The life of the word "coach" in Britain falls into two distinct periods. Before and After Venables. In the managerial golden age of 1966, no one would ever think of calling Sir Alf Ramsey "coach". He was manager as God. A coach was something the England team travelled to Wembley in. The team had a coach or coaches on the field, too, and worthy men they were, running on with buckets and sponges. But the manager - the generalissimo, the maestro - was there to supervise tactics, strategy, formation, destiny.

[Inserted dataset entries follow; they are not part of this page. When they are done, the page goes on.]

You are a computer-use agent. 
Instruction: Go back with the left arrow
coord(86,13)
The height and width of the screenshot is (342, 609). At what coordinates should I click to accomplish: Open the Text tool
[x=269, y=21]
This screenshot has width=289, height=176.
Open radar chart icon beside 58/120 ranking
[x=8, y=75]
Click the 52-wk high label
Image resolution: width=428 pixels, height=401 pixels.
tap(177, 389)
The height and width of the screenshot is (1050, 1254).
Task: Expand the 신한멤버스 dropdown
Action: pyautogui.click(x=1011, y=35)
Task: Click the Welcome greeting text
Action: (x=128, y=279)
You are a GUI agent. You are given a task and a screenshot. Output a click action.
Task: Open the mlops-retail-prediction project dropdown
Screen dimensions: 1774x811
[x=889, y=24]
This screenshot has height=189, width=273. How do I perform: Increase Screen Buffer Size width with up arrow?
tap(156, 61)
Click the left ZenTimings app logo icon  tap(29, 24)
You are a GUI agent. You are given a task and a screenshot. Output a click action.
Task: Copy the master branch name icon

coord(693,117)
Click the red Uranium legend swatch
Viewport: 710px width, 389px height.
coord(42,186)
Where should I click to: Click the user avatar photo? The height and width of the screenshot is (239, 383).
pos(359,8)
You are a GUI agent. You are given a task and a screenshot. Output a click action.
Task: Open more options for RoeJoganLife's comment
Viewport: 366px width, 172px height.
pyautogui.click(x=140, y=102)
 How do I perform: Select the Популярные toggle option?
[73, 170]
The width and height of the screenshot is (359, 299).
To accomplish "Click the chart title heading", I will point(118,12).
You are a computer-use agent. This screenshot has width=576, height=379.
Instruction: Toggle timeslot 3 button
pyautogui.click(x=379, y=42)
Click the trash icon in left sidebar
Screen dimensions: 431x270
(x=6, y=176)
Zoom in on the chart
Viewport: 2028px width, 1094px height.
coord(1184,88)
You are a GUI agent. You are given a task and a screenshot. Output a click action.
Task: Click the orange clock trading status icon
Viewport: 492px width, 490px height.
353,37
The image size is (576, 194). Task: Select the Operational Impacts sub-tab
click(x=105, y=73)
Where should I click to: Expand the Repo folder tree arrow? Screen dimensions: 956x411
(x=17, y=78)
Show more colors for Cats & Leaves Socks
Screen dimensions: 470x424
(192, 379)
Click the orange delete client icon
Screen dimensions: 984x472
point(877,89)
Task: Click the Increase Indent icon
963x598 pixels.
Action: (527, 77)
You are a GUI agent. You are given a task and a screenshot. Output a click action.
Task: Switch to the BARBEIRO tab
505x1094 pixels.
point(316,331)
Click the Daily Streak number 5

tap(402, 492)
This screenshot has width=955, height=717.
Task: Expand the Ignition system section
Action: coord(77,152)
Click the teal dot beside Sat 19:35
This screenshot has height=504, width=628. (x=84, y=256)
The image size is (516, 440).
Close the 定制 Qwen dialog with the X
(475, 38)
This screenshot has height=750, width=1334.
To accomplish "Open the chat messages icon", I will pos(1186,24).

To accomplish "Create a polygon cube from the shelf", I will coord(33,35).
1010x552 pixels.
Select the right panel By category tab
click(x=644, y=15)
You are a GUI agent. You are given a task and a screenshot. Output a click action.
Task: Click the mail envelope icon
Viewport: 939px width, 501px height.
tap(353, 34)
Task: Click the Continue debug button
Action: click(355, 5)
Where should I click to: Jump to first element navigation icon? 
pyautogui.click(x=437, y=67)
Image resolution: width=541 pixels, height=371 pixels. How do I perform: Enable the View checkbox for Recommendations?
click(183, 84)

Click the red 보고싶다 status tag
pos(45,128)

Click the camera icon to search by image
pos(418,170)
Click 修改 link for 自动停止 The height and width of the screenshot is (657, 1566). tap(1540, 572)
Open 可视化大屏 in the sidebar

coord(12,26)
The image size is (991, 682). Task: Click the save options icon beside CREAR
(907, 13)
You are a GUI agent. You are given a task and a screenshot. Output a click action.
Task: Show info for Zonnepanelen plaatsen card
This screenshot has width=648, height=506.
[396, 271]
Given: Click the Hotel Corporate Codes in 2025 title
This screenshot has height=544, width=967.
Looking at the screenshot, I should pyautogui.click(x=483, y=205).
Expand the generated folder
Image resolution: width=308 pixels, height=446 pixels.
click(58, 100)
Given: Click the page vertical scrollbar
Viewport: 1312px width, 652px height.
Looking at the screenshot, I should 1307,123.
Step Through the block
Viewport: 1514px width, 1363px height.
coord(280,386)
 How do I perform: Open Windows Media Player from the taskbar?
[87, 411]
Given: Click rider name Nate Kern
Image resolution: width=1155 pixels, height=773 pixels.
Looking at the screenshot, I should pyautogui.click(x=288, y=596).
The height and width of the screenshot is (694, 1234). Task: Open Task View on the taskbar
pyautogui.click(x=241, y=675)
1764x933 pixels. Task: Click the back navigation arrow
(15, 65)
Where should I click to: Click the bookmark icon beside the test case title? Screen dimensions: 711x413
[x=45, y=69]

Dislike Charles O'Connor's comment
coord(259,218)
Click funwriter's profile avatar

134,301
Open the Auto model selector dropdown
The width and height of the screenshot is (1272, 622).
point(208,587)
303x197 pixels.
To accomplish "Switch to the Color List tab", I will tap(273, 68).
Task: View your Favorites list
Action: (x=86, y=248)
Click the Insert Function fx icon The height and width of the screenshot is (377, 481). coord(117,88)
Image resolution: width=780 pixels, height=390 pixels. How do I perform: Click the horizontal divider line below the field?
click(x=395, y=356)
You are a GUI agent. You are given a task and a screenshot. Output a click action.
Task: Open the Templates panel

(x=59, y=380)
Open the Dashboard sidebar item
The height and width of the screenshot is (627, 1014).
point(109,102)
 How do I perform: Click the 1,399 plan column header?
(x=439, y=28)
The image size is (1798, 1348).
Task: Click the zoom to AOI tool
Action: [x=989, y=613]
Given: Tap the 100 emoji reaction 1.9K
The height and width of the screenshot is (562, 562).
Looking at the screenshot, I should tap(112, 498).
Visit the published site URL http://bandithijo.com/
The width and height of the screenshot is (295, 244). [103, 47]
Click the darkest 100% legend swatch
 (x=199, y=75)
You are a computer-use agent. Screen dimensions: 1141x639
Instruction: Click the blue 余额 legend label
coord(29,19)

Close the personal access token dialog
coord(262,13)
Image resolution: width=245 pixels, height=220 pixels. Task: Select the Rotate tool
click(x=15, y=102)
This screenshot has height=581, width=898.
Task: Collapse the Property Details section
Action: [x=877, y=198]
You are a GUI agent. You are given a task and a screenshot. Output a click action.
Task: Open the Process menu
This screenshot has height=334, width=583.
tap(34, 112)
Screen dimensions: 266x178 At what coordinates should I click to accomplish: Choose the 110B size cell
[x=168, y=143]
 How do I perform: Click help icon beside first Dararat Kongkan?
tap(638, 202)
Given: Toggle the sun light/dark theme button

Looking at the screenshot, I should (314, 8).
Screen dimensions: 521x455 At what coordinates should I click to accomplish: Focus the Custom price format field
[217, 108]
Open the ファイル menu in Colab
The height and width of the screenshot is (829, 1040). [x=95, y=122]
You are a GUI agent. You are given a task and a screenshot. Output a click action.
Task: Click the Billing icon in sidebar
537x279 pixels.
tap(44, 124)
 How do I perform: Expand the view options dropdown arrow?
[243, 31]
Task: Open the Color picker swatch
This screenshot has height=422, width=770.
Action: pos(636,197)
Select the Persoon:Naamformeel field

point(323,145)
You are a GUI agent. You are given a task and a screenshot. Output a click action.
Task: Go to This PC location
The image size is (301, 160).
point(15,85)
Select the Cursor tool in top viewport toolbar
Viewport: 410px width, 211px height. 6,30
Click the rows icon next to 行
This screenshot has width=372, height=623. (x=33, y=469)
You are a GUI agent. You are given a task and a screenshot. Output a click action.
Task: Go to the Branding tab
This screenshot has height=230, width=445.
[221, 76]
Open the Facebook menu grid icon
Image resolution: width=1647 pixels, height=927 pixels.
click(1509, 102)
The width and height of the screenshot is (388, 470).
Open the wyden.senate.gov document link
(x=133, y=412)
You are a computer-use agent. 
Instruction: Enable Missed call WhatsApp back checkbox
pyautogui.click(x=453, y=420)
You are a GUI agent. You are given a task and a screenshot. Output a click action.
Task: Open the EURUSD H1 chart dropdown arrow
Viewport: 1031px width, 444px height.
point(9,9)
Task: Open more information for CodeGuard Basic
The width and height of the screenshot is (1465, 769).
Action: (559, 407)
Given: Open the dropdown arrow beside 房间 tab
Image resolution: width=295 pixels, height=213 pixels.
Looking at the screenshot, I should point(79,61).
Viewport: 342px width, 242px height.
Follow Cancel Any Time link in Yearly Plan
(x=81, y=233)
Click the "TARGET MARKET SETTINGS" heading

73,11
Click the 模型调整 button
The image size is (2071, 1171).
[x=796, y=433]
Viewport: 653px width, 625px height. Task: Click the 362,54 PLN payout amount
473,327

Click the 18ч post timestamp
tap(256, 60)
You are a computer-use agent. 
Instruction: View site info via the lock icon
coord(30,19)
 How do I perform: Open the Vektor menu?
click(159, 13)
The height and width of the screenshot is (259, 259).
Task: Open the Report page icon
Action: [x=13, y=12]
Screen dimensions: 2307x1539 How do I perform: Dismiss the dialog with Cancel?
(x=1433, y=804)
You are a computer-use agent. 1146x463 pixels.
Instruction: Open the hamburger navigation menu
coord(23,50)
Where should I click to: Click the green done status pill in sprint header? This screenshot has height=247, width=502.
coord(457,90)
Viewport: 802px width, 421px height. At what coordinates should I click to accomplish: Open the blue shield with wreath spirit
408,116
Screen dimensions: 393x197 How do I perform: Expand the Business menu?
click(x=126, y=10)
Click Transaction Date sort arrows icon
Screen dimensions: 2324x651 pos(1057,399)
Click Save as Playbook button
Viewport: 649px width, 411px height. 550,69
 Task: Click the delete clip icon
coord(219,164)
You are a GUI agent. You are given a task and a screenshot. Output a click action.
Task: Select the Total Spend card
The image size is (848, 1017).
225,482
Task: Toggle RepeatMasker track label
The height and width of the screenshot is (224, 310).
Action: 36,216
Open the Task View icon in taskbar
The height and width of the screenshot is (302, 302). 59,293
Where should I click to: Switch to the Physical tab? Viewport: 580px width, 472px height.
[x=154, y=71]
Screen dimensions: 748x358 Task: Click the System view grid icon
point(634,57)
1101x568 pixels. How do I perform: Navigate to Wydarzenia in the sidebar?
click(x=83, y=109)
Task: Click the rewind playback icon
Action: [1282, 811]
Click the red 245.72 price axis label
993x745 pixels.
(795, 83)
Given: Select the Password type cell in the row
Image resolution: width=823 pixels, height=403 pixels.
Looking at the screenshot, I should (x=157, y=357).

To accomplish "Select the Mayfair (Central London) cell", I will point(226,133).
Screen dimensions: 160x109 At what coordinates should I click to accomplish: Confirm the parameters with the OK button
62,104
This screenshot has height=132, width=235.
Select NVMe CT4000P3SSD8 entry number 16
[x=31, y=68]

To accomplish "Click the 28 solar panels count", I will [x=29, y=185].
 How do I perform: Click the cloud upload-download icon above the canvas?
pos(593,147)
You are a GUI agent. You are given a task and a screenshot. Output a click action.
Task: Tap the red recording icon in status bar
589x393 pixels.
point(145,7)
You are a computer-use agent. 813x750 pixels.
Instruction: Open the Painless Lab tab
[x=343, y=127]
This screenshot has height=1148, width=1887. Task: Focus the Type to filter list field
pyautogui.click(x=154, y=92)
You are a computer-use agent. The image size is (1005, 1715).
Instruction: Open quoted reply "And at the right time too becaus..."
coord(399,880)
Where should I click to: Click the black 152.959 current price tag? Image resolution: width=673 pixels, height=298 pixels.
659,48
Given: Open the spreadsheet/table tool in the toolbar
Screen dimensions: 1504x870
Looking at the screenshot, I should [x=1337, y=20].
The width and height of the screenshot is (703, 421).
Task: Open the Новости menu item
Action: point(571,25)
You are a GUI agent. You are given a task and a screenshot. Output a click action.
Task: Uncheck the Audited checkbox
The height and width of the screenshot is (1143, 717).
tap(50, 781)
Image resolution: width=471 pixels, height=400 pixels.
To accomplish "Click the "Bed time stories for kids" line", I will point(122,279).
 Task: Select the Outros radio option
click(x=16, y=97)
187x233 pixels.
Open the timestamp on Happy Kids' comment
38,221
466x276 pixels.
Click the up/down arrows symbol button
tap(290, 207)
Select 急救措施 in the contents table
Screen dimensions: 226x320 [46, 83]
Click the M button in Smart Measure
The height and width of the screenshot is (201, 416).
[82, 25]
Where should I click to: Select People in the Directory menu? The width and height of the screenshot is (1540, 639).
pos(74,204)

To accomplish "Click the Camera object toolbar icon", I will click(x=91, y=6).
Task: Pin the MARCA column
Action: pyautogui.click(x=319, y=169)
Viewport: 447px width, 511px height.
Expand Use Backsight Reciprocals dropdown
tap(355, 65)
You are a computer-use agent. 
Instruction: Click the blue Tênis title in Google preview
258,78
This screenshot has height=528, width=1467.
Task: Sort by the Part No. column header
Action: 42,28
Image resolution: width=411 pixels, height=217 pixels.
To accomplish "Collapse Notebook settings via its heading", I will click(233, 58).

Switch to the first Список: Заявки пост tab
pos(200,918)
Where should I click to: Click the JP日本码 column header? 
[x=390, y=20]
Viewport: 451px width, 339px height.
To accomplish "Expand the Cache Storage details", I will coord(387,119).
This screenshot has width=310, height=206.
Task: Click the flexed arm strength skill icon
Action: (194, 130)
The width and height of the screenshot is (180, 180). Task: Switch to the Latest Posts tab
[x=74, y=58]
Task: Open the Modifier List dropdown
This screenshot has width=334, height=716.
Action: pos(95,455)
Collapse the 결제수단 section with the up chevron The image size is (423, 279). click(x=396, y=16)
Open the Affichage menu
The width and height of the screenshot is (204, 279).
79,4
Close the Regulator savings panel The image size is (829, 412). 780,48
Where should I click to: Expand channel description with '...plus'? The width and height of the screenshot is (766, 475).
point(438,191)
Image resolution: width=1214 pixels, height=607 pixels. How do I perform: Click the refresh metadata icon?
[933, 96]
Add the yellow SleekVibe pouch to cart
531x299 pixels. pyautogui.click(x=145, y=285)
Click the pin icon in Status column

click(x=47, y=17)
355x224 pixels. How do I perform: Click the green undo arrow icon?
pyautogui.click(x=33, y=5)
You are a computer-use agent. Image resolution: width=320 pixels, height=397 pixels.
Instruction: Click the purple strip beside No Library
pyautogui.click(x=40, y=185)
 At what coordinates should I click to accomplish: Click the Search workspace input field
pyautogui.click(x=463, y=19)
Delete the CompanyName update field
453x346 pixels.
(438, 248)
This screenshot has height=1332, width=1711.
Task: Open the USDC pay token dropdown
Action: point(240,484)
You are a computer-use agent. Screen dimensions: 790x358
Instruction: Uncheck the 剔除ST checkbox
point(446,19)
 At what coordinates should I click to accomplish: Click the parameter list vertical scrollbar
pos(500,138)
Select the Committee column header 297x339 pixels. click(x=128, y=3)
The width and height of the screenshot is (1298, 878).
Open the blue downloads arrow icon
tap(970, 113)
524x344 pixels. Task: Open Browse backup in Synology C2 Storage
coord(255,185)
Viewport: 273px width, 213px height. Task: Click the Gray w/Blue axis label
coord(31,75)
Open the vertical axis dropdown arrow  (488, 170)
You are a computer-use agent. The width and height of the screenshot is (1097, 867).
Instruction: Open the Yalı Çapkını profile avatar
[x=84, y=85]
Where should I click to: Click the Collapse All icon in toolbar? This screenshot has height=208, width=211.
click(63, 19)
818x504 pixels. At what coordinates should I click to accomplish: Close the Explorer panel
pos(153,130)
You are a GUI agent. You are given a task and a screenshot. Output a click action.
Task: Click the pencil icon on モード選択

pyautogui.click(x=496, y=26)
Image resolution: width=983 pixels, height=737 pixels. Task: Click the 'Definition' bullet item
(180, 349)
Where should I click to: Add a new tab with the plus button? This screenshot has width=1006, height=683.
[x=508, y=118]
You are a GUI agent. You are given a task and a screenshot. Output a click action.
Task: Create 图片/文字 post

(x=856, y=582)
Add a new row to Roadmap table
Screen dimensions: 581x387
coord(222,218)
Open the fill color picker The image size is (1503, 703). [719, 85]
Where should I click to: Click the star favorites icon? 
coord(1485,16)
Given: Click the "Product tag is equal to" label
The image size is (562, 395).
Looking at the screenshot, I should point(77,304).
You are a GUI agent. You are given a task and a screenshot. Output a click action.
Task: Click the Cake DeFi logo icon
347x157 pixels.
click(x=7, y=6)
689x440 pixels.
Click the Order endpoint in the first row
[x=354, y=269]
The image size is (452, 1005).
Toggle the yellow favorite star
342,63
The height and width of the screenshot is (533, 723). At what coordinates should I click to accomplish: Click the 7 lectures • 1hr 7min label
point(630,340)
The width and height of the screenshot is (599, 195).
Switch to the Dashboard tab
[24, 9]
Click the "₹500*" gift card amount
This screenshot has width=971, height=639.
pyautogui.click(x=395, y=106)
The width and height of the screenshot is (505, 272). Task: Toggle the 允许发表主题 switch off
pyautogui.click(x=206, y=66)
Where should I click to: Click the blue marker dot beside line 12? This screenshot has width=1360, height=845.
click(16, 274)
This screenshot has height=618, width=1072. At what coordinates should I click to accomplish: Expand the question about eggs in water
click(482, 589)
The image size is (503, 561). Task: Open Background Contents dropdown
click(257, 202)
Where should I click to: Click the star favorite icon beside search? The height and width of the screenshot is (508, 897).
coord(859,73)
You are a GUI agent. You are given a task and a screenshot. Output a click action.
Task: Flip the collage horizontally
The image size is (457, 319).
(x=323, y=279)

Even Graham Taylor was still a manager. Then Terry Venables took over and "manager" was out and "coach" was in. Maybe it had something to do with potential legal complications. "Coach" had the virtue of deniability: if it all blew up, Venables, like some Mission Impossible agent, could be thrown to the sharks or the Sugars - hey, he was never really England manager anyway! Maybe it was modernisation. Taylor was the Stakhanovite, with his emphasis on sheer industry and productivity; Venables would give creativity and flair a chance. There was never any question of Glenn Hoddle becoming manager - he went straight in as coach. Coaches are taking over. Managers are not sexy.
The word is an American re- import. There is a justification for this evolution. A coach is more hands-on, he does not fear getting his boots dirty. A coach wears a tracksuit not a suit and tie. Coach is classless.
Personally, I regret the passing of "manager", with its connotations of Ramseyian wisdom and vision and dignity. There is an element of nostalgia in this. But there is another drawback to the Americanism. In the television soap opera Cheers, "Coach" was an amiable, ageing imbecile.